The new navigation should not just look cleaner. It should preserve the routes that matter.
Structured Data Should Still Match the Page
Structured data often breaks during migrations because it sits in template code people do not inspect visually.
The new site may drop Article schema, change BreadcrumbList output, lose Product fields, duplicate Organisation data, or keep FAQ markup for questions no longer visible. Google's structured data guidance is clear that structured data should describe visible page content and follow feature‑specific requirements. The intro to structured data is still the place to start.
Do not add schema as a panic response to a traffic drop. First check whether the schema the old site had was valid, useful, and still present. Then decide whether the new page needs better entity clarity, breadcrumbs, products, articles, services, or local business data.
Schema drift is rarely the only cause of a migration drop, but it is often part of a wider pattern: the new templates are less explicit than the old ones.
GEO Can Regress Before Anyone Names It
Replatform checks should now include generative engine optimisation, even when the immediate concern is conventional organic search.
Answer engines need retrievable evidence: clear entities, consistent names, visible expertise, structured data that matches the page, useful internal links, and pages that can be crawled and summarised without guessing. A redesign can weaken those signals without causing an obvious technical failure. The page still loads, but it no longer explains who the service is for, what problem it solves, which technologies are involved, or why the source is credible.
The article on technical GEO signals covers that retrieval layer in more detail. During a migration, I would compare old and new templates for entity clarity as well as keyword coverage. Are important people, organisations, products, services, locations, frameworks, and proof points still named in visible copy? Do breadcrumbs and schema reinforce the same relationships? Do internal links connect the new page to the right supporting evidence?
This is not about stuffing pages with entities. It is about preserving meaning. If the old site made expertise and relationships clear, and the new site reduces them to vague cards and abstract headings, visibility can soften even if the route map looks tidy.
Decide Whether to Roll Back, Patch, or Wait
Not every drop justifies a rollback. Not every drop should be patched immediately.
Rollback makes sense when the new site has a broad technical defect that cannot be fixed quickly: broken routes, widespread noindex, severe rendering failure, or major redirect collapse. Patch forward makes sense when the issue is localised and the new platform is otherwise healthy. Waiting makes sense when the signals are consistent, pages are crawlable, redirects are correct, and the movement looks like normal recrawling rather than damage.
The decision should be based on evidence, not anxiety.
Write down:
- what changed
- which pages are affected
- which technical signals are wrong
- which fixes are safe
- which fixes need more care
- what should be monitored after release
That gives leadership something better than "we're looking into SEO".
Wrapping up
A traffic drop after a replatform is not automatically a disaster, but it is never something to hand‑wave away.
The early checks are practical: route mapping, redirects, rendered HTML, content parity, canonicals, robots, sitemaps, internal links, and structured data.

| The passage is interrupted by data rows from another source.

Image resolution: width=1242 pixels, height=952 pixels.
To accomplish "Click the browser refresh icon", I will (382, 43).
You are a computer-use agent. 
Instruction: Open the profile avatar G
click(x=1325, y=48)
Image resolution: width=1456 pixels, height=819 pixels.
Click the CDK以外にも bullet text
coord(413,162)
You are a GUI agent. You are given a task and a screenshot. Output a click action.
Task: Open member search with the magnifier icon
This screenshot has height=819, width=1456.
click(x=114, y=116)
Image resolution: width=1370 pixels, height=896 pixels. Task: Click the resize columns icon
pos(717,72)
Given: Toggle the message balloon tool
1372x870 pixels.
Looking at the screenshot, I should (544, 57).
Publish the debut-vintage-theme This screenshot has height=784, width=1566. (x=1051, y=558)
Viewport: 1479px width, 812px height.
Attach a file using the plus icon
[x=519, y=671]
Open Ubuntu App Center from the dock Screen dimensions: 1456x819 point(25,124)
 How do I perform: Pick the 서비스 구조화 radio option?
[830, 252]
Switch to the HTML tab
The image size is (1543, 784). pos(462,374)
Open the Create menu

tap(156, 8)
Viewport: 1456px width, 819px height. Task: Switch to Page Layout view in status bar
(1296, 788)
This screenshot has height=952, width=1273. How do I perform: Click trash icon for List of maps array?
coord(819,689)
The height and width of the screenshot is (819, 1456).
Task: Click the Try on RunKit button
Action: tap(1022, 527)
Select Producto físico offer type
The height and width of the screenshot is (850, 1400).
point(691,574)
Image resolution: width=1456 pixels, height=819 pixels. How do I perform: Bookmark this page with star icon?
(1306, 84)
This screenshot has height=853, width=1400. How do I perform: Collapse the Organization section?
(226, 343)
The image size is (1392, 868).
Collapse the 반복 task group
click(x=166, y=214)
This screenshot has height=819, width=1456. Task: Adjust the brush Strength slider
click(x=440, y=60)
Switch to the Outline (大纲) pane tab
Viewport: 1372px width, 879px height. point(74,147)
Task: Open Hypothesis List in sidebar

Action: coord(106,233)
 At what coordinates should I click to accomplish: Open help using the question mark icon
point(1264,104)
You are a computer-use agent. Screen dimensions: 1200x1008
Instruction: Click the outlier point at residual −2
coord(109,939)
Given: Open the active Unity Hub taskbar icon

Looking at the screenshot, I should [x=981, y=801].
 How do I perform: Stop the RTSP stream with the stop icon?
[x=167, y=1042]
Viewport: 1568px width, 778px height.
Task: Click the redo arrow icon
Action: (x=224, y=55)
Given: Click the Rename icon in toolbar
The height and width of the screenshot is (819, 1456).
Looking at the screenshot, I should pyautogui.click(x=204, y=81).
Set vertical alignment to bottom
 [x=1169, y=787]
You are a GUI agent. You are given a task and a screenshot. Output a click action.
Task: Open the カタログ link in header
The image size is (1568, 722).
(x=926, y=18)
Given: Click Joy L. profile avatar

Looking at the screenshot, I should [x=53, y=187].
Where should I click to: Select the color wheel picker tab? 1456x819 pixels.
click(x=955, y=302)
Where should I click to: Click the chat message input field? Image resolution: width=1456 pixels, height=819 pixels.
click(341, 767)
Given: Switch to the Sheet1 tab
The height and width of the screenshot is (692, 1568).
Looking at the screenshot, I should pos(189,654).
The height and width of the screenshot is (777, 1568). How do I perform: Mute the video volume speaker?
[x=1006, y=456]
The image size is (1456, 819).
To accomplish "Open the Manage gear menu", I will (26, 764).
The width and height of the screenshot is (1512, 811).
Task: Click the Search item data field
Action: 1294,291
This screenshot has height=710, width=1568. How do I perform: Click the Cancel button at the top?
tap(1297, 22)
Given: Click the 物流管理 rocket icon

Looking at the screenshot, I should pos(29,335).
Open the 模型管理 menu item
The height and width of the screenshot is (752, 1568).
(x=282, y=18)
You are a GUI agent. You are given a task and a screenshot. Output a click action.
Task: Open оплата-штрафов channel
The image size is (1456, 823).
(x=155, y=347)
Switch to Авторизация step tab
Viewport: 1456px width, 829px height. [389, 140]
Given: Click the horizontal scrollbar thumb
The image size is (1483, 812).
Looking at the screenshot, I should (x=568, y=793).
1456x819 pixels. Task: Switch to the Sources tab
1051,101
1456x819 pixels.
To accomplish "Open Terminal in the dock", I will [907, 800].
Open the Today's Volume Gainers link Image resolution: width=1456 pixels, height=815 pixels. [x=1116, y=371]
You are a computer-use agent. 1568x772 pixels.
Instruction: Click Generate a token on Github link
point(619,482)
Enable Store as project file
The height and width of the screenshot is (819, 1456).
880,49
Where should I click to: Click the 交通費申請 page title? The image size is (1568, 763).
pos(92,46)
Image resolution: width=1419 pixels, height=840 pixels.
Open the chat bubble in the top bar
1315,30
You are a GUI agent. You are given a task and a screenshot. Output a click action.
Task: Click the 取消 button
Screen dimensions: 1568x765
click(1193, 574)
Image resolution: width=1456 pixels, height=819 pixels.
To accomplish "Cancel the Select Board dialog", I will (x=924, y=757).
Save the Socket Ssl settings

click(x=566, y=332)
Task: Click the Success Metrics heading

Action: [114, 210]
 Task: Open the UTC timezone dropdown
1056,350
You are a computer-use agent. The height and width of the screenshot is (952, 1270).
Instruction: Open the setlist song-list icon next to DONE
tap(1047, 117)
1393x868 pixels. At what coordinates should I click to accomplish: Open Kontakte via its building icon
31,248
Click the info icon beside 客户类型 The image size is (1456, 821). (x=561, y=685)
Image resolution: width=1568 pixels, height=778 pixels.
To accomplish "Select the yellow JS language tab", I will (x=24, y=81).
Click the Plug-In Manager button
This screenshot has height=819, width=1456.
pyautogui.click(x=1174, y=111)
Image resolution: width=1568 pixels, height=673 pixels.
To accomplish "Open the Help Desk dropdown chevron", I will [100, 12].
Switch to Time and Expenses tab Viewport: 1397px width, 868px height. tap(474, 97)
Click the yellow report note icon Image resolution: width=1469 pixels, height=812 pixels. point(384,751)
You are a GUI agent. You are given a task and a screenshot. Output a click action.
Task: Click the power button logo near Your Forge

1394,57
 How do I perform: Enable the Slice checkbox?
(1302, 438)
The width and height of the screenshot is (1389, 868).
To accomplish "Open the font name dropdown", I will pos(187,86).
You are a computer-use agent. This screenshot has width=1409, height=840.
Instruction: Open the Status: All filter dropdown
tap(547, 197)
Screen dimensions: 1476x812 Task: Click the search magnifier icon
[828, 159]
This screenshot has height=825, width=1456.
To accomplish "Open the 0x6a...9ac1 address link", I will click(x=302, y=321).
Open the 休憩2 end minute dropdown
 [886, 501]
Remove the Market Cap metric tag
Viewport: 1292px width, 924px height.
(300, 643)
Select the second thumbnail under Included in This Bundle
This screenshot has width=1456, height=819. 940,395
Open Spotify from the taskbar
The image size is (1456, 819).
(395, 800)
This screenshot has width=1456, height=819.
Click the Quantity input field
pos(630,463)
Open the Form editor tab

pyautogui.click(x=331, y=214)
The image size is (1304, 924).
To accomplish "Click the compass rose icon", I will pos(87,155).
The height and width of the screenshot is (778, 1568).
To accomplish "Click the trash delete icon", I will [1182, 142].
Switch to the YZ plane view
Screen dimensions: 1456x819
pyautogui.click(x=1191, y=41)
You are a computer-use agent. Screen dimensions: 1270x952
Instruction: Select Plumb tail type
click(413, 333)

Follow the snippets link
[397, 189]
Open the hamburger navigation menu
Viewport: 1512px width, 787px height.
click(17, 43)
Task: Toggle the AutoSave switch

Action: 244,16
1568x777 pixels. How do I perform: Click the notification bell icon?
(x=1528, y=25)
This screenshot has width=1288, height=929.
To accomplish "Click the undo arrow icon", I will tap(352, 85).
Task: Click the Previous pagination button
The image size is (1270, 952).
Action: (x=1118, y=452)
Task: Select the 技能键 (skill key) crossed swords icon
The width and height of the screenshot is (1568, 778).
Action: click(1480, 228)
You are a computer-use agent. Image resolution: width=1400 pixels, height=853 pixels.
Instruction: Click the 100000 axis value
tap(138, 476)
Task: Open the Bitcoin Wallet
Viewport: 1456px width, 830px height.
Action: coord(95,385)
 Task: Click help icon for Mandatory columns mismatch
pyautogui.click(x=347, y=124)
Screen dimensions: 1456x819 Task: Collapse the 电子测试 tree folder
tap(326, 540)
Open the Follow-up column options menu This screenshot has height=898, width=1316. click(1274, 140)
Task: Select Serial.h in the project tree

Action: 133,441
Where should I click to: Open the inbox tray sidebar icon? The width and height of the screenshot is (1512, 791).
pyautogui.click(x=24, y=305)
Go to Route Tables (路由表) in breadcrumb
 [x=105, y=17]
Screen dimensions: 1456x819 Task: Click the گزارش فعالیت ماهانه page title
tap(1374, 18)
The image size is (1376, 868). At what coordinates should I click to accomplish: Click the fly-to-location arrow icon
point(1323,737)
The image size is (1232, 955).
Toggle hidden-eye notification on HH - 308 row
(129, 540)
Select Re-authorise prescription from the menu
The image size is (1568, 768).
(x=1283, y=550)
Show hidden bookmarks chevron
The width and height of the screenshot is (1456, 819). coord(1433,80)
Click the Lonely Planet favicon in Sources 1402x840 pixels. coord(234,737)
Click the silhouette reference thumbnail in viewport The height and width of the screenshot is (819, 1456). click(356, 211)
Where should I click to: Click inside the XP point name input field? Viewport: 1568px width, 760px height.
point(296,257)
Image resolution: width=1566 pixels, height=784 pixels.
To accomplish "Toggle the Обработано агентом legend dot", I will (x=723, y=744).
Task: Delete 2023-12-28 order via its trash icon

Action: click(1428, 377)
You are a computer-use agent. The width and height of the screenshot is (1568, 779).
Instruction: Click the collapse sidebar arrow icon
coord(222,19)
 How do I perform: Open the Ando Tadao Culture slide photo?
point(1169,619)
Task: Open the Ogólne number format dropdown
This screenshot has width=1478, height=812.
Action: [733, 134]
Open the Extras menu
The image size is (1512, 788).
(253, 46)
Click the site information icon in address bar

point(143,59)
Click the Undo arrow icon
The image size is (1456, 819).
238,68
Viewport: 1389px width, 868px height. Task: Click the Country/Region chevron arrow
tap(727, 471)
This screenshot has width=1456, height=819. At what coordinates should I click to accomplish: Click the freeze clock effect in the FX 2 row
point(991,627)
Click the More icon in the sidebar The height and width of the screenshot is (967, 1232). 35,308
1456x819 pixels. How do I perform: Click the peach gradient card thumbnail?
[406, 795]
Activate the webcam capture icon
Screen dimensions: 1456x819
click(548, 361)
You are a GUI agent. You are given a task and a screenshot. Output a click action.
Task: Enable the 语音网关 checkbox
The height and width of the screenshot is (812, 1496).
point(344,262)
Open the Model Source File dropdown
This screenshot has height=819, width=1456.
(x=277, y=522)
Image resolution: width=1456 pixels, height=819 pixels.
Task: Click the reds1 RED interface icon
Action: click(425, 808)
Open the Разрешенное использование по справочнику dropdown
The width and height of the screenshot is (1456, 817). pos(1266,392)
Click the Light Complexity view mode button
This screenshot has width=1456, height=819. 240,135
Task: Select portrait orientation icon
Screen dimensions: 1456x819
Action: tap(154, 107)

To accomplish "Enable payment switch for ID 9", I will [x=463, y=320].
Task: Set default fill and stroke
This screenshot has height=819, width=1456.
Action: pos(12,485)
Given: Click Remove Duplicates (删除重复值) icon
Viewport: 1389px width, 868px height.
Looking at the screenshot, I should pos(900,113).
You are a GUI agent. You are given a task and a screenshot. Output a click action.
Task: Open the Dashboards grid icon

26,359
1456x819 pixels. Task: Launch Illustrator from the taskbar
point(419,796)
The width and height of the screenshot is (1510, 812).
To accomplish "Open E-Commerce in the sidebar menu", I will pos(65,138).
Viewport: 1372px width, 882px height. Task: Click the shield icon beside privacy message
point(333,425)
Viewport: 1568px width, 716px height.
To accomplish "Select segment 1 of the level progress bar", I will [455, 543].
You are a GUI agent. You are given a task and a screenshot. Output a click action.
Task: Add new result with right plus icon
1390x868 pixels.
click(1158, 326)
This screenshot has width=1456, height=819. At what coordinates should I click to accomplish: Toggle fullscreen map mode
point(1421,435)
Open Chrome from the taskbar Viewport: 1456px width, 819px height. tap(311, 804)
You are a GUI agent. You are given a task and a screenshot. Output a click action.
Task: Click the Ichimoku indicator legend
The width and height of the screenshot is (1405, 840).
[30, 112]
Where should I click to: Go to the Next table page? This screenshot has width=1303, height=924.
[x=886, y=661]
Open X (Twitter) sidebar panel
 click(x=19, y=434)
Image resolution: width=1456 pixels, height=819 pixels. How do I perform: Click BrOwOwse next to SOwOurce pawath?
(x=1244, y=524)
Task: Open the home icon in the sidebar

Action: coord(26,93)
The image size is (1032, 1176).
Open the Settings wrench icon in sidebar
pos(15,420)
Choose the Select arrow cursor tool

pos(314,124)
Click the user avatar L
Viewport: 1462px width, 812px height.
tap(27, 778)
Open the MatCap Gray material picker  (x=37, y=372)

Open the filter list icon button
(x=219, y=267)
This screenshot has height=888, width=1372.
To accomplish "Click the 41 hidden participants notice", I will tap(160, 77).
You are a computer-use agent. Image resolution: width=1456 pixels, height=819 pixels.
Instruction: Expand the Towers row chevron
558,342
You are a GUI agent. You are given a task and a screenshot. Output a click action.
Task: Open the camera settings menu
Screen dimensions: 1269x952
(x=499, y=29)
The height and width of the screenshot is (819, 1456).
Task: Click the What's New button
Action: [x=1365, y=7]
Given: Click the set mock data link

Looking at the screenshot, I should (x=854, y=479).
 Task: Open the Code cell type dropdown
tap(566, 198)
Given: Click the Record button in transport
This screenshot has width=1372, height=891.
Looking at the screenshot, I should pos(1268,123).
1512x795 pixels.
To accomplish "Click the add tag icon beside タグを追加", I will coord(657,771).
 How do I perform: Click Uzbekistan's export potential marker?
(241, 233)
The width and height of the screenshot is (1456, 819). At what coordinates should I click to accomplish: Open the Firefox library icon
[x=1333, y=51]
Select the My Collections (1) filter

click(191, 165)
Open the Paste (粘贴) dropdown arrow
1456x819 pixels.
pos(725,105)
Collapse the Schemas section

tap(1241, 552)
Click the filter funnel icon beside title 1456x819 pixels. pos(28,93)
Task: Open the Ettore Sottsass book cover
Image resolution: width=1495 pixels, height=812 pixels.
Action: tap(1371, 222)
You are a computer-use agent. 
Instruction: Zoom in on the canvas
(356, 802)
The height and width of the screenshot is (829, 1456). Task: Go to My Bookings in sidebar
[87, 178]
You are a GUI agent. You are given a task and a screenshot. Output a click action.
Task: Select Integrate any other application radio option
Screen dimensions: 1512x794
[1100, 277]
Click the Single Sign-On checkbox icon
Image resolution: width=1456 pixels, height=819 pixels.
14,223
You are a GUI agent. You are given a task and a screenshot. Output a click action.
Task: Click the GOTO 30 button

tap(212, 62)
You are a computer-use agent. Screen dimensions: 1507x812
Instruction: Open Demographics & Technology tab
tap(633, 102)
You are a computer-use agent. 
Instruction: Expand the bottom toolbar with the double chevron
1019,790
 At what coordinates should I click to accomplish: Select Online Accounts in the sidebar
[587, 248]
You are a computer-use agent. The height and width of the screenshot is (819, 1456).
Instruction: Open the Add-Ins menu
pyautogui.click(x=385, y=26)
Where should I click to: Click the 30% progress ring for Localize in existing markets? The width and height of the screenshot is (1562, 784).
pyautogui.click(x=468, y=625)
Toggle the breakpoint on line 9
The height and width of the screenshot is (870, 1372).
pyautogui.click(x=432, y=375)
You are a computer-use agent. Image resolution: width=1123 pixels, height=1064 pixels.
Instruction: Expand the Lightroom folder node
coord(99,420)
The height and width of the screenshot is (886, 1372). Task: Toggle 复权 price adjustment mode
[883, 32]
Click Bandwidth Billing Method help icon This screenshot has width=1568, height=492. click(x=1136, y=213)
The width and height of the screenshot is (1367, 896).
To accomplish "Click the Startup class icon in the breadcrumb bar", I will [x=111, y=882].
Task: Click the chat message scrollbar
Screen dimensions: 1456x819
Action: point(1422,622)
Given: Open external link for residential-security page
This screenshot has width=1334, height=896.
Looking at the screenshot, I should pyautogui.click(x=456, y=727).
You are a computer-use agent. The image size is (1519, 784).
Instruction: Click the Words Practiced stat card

Those are the places where migrations quietly lose search visibility while still looking successful from a delivery standpoint.
The aim is not to prove the old site was better. It is to make sure the new site has not lost the signals that made important pages findable in the first place.
Key Takeaways
- Segment the traffic drop before diagnosing the platform.
- Compare old and new URLs, redirects, and route intent.
- Audit rendered output, not only source code.
- Content parity means preserving useful information, not copying every old paragraph.
- Canonicals, robots, sitemaps, and internal links must agree.